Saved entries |
Segment Open
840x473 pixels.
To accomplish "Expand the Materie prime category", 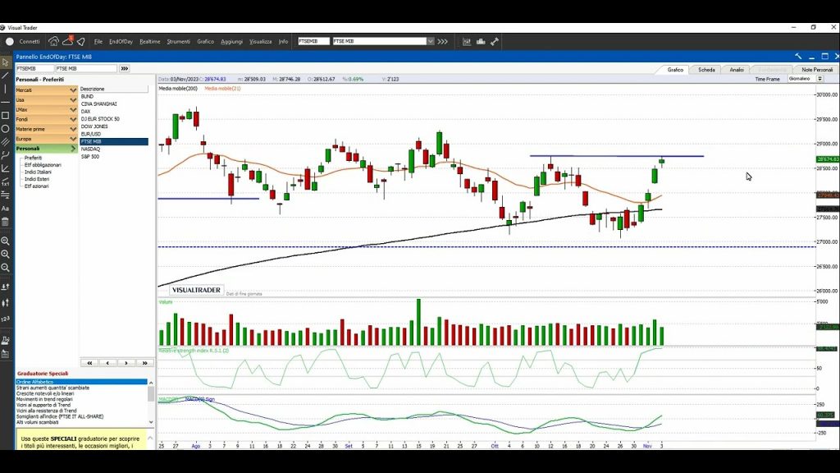I will (46, 129).
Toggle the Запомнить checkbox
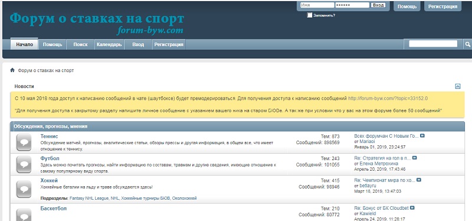Screen dimensions: 472x221 coord(309,15)
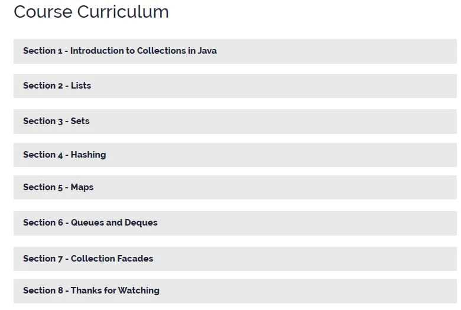
Task: Click the word "Java" in Section 1's title
Action: pyautogui.click(x=207, y=51)

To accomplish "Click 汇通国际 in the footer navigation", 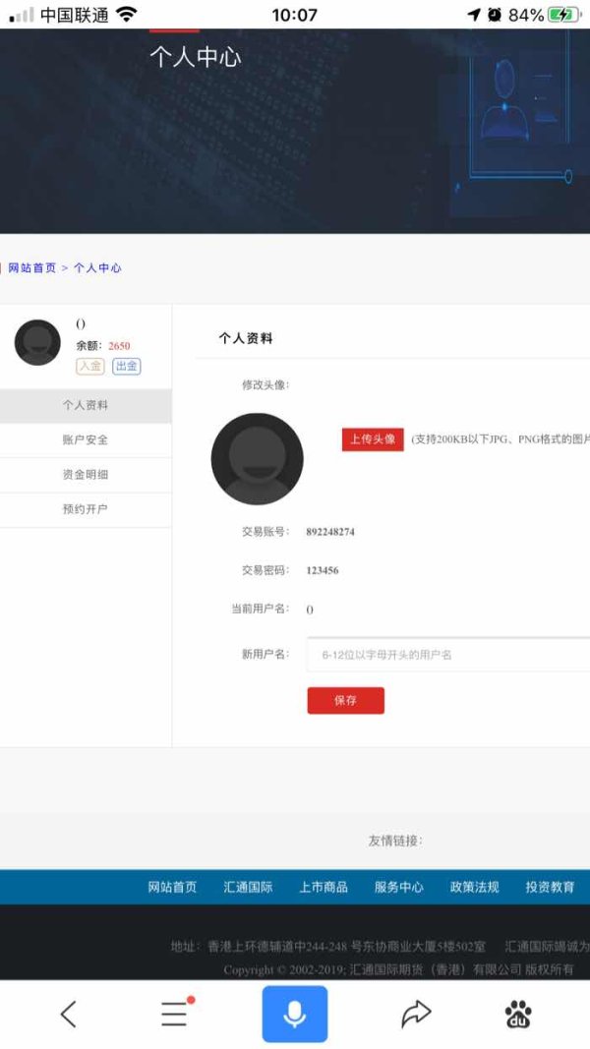I will [x=248, y=888].
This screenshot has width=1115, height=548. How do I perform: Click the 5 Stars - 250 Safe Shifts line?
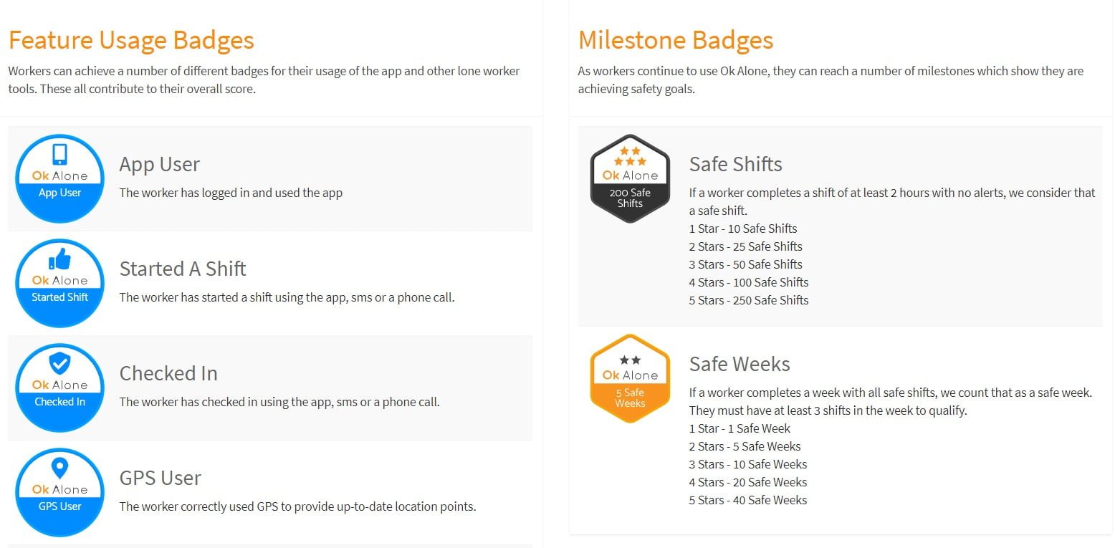click(749, 300)
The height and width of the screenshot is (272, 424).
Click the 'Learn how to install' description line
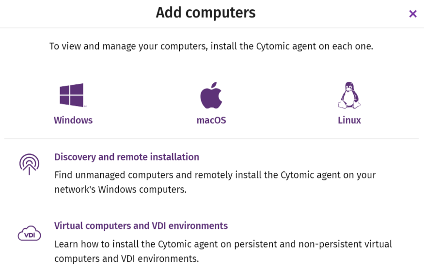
Segment Closed
Work item |
Only exact duplicates of the lines from the one containing "The height and" through the final line of the entries, both included, are needed, with pictures left out.

Output of the exercise |
The height and width of the screenshot is (272, 424).
Click the 'Learn how to install' description line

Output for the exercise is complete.